TEXT SECTION.

====

So, why Fedora? First its supported by Red Hat, and subsequently uses much of the same packages and as Red Hat, and the same package management system. Its certainly more bleeding edge than Red Hat, and does not come with any warranty or SLA. Its entirely free (as in speech). This means that it does not include ANY proprietary code – this includes audio codecs and some firmware. Being that I work in the IBM software world, IBM typically supports Red Hat or SUSE linux desktops which are RPM based distributions. Ubuntu by comparison, is a debian based distro. I’ve blogged before about IBM software on Ubuntu. I wanted to try Fedora because, in theory, if it run on Red Hat, it should run on Fedora.

I’ve installed it on my Thikpad T61. So far, my biggest problem has been to get my wireless card running. I have the Thinkpad a/b/g/ mini-pci card based on the Atheros chipset. This card is supported by the madwifi driver, and is hosted at atrmps.net. Well, this morning I finally got it working. The card will not work ‘out of the box’. Rather you have to add the package repository, and then install the driver using the command line ‘yum install madwifi’ . Yum is the package manager that searches repositories and gets the respective package, extracts, and installs the specified sofware. Ubuntu linux by comparison, simply works out of the box (I have it running on another laptop hard drive).

One thing I notice, is that it fast. I’ve installed a lot of the packages from the install CD, and it is still fast (much faster than my Windows partition). Now, I’m going to try out some of my IBM software on this distro. I’ll let you know how it goes. So far I’m liking it.

====

PROVIDED RECORDS.
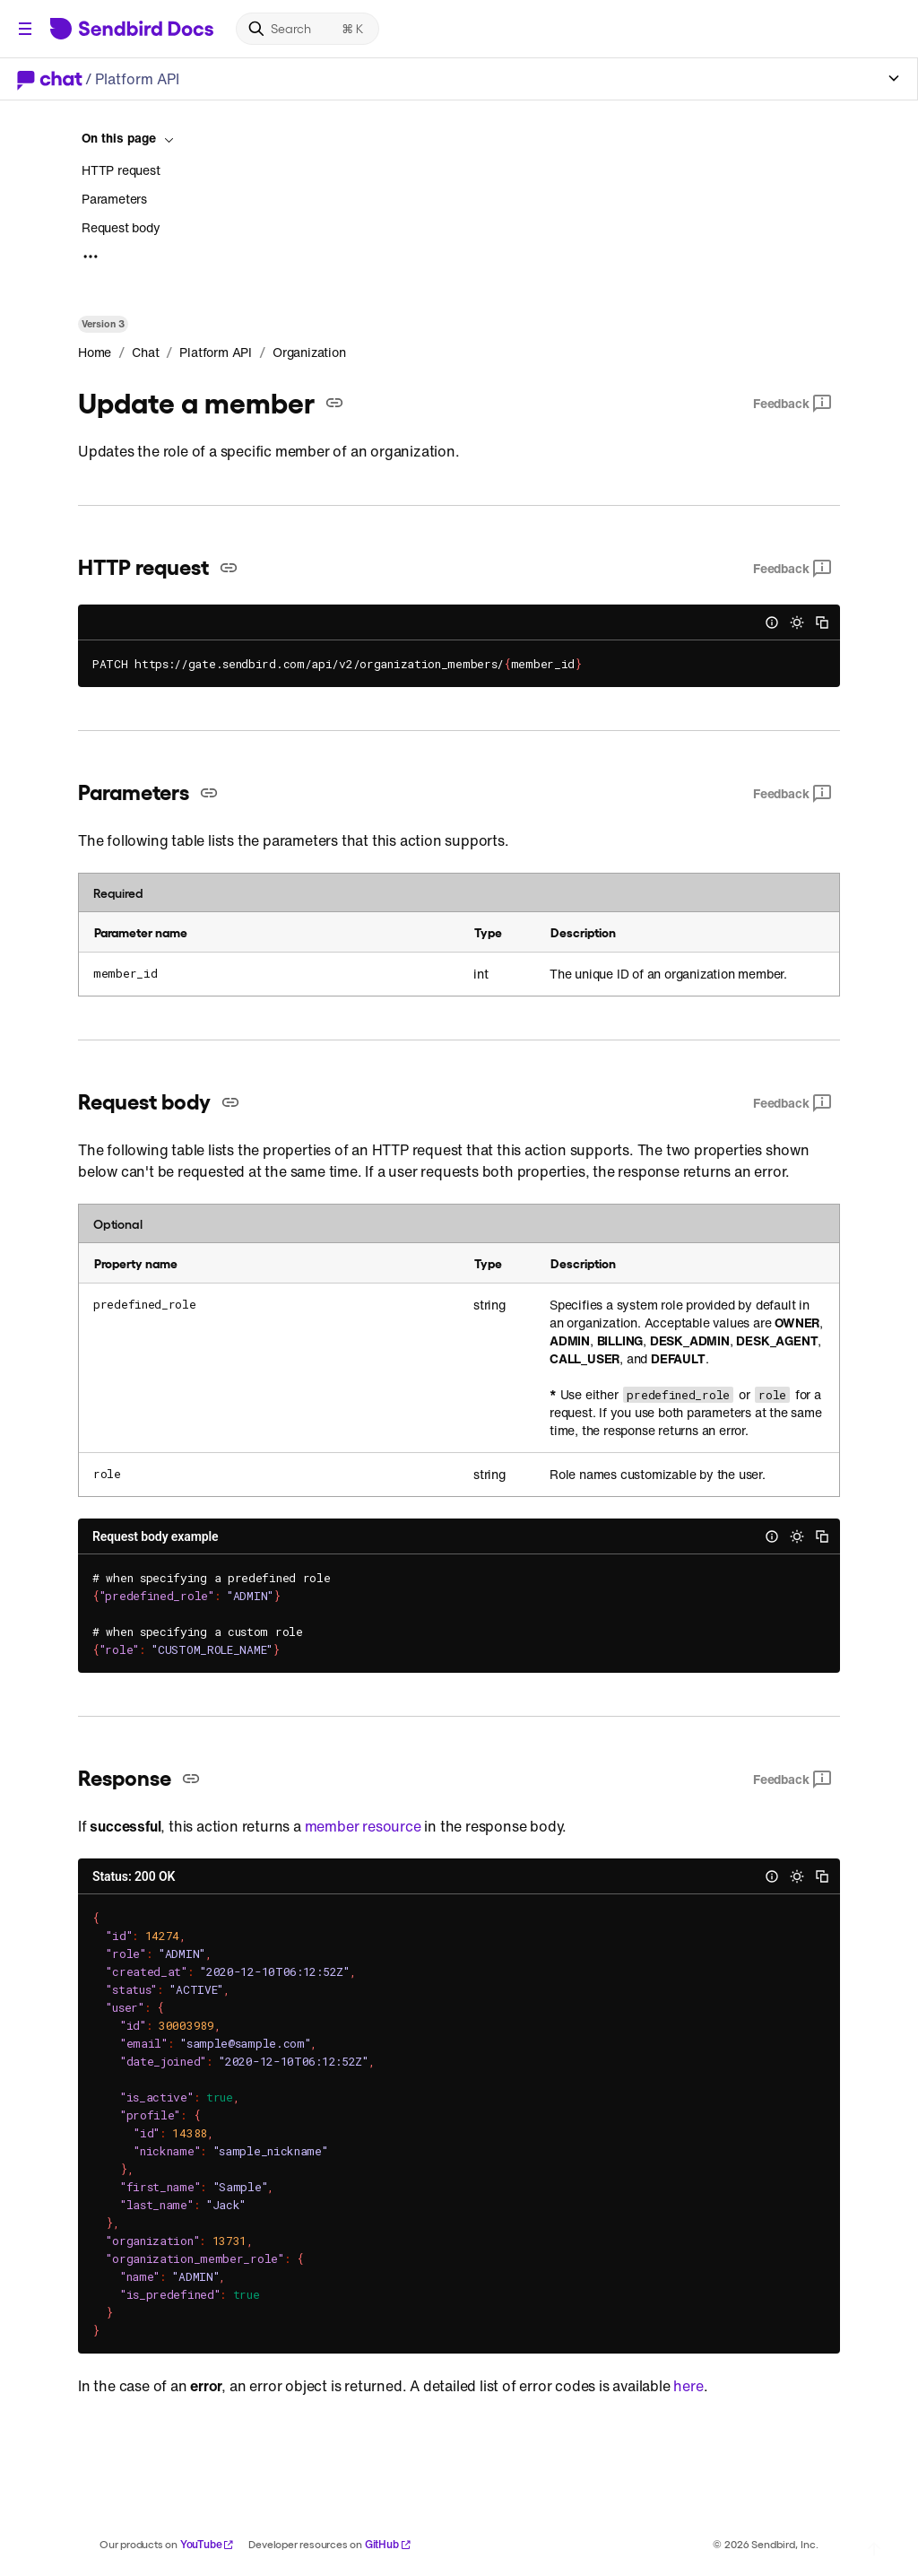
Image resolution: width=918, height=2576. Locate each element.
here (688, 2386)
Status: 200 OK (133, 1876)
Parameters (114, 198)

====

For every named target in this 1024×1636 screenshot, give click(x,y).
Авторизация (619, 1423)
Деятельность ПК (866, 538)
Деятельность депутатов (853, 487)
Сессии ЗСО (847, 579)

====

EXERCISE PROMPT.
Name every Linux distribution mentioned in the text about trying Fedora, including one that appears only as the base of another.

RESULT.
Fedora, Red Hat, SUSE, Ubuntu, debian